Sunday, February 3, 2013

A Surgeon's Sojourn - into Zanskar Valley, Ladakh

Do professionals need a break?

A recent legal document reminded me of the definition of a professional person – in the eyes of the law - Someone who works in an area where ordinary men do not venture.

Thus, whatever the sphere of life may be, the services of a professional person are always highly sought. In this background, there are a couple colleagues I am aware of, for whom taking a break from his/her highly successful professional life is something they cannot imagine. Will society not be deprived of the services of the professional – for the period of his unavailability?

Well, I belong to the breed of professionals who think it is essential to take a break – indulging in something that borders the wild, allows you to let your hair down (or up as seen in my example further ahead), that disconnects you completely from your existing world. My forays in this context have been in the field of Mountaineering and Hiking.

My exposure to this field began right from my days as a professional ‘in training’ – read medical school… the experiences gained have changed my life to such an extent that I would not hesitate to dedicate a large part of my professional achievements to the lessons learnt during the breaks I took.

Having reasonably settled down in the last (and the longest) phase of my Medical Career since a few years – my Medical Practice – I finally felt it was time to come out of my self-imposed exile from the Mountains.
With this in mind, three of us college friends set off on a venture to experience the harsh environment and physical challenges in the heart of the Zanskar Valley – a trek up a river of ice, on the frozen Zanskar river -  in Ladakh Province at the northern limits of our country. Thanks to our young but supportive families, we set to explore not just the mountains, but new limits to physical endurance and boundaries of our inner self.

As we set off on the venture, the thought did play in our minds -Why would someone ‘taking a break’ give up a life of comforts and take on new challenges and face difficult times?

The obvious answer is “You must be off your rocker...”  However, with our past experience to support us, we went on…

We faced temperatures of upto -30OC on a regular basis, but beyond a point it did not really matter. The presence of a colleague who will support – no matter what – was enough to take on the challenge. 

Ice formed on eyelashes and face of the author - from condensation of body vapour in the breath and discharge from the eyes...

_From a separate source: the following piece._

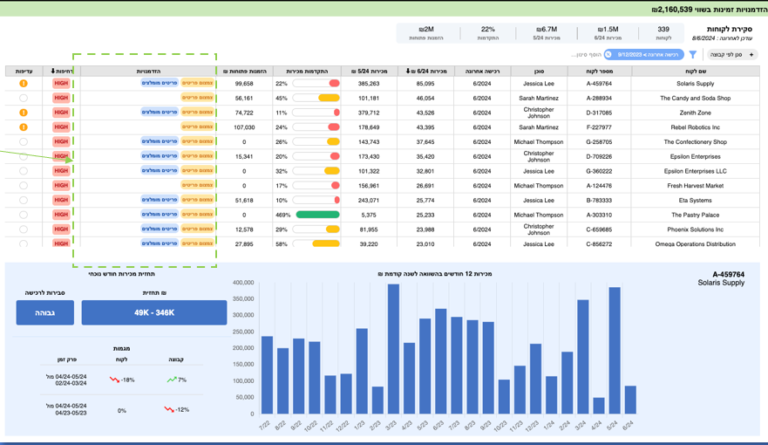Click the orange priority alert for Solaris Supply

point(23,83)
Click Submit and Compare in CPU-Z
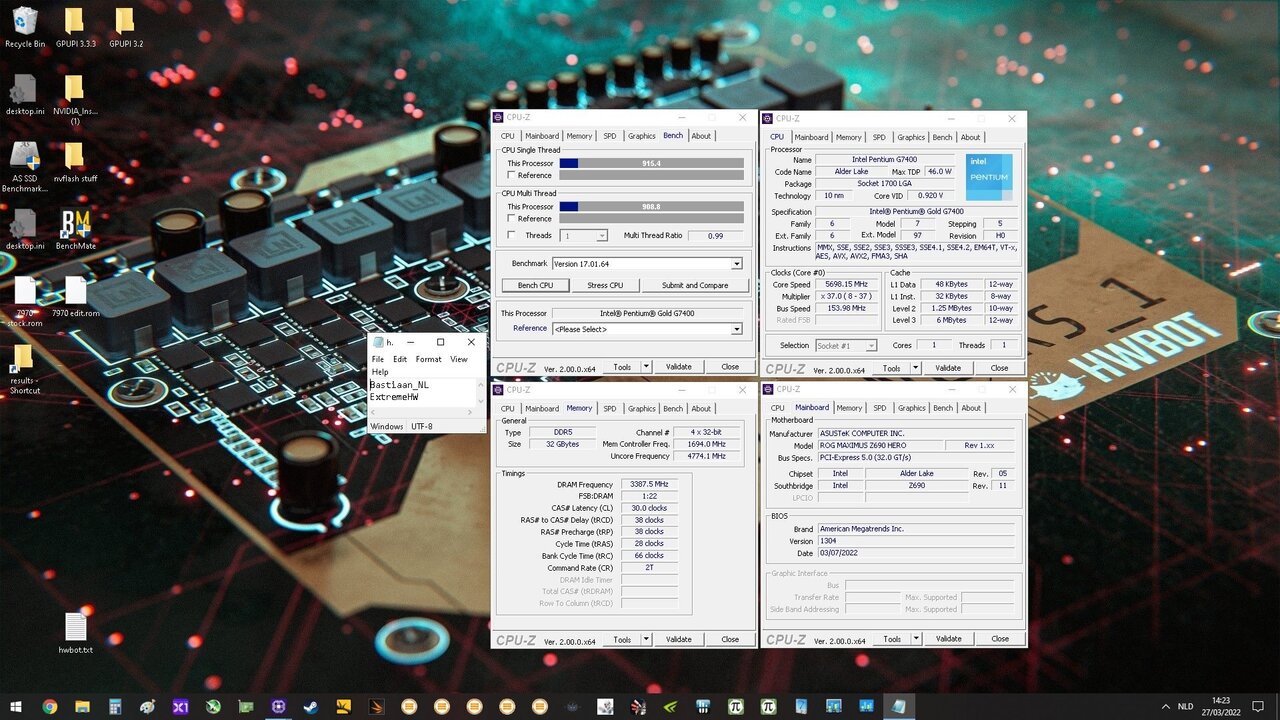Screen dimensions: 1280x720 [x=696, y=285]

Cut off from all forms of modern communication with the outside world, the entire duration of the venture was a unique experience. Finishing dinner 7PM daily, we had ample time to reflect till 7AM next morning, while we fought off the cold, within our tents and sleeping bags. Though we left behind worried families, without any idea of our progress, it gave each of us an opportunity to introspect and reorganize our priorities, on our roles in the fast paced life and materialistic world.

The group of friends in front of a …frozen waterfall...

Standing water has the least kinetic energy, flowing water some more, while falling water has the most. The ability of the environment to freeze flowing water speaks of it's intensity...

The knowledge that our soldiers, guarding the country a few kilometres away, on the icy tops of the Siachen... at 24,000ft and – 700C...  was enough to make our effort seem insignificant. While our experience made us realize the enormity of their sacrifice, it also gave us the confidence that we low-landers coming from sea level did have it in us to cope with challenges thrown at us from 11,000.


With Sepoy Ravi Pandey at Rohtang La - 18,350ft altitude. He was returning from Siachen after his 5 month stint at 24,000 ft.


                                             Negotiating a rocky mountain stretch
                                                  to bypass a stretch of tricky ice

As in the life of a Surgeon, a Plastic & Cosmetic Surgeon in my case,  there is no end to how much an outcome can be improved, by meticulous planning and attention to the details. These attributes were immensely useful on the mountains as well. While in the former scenario, it had an impact on someone else’s life; here it was our own!
We three pals had been fortunate to have been exposed to the mountains way back in our teens, while we began our stint at Medical School at Pune. Looking at few of our colleagues on the venture, one with a post-polio leg shortening, one with a traumatic ankle deformity and others who were well into their sixth decade – one even hitting the seventh decade of life -  made us value the opportunities that our short life had given us so far!

The rarefied atmosphere and unconventional terrain converted even the daily tasks of life into a huge effort – whether it was performing the morning ablutions, or maintaining body hygiene. Coming out of and re-entering the multi layered sleeping bag to attend nature’s call at night was such a drudgery, we had one colleague even remark – “never again shall i ever complain about making my bed every morning at home”.

...and coming back to the question posed at the professionals need a break – that too indulging in something which involves such hardships? Well, we realized that taking on new challenges and difficulties is a requisite for progress in life... the experience gained and endurance achieved, in solving problems in a field of one’s choice, can be fruitfully used to address issues in daily life, in less pleasant circumstances... as some wise man has said, “The only constant thing in life is Change”. I believe such experiences leave us better placed to bring about this change!

The author at 18,000 ft above sea level...
in the wilderness of the Ladakh province

We returned to the plains, having strengthened old bonds and made newer plans, to return back to the mountains another time!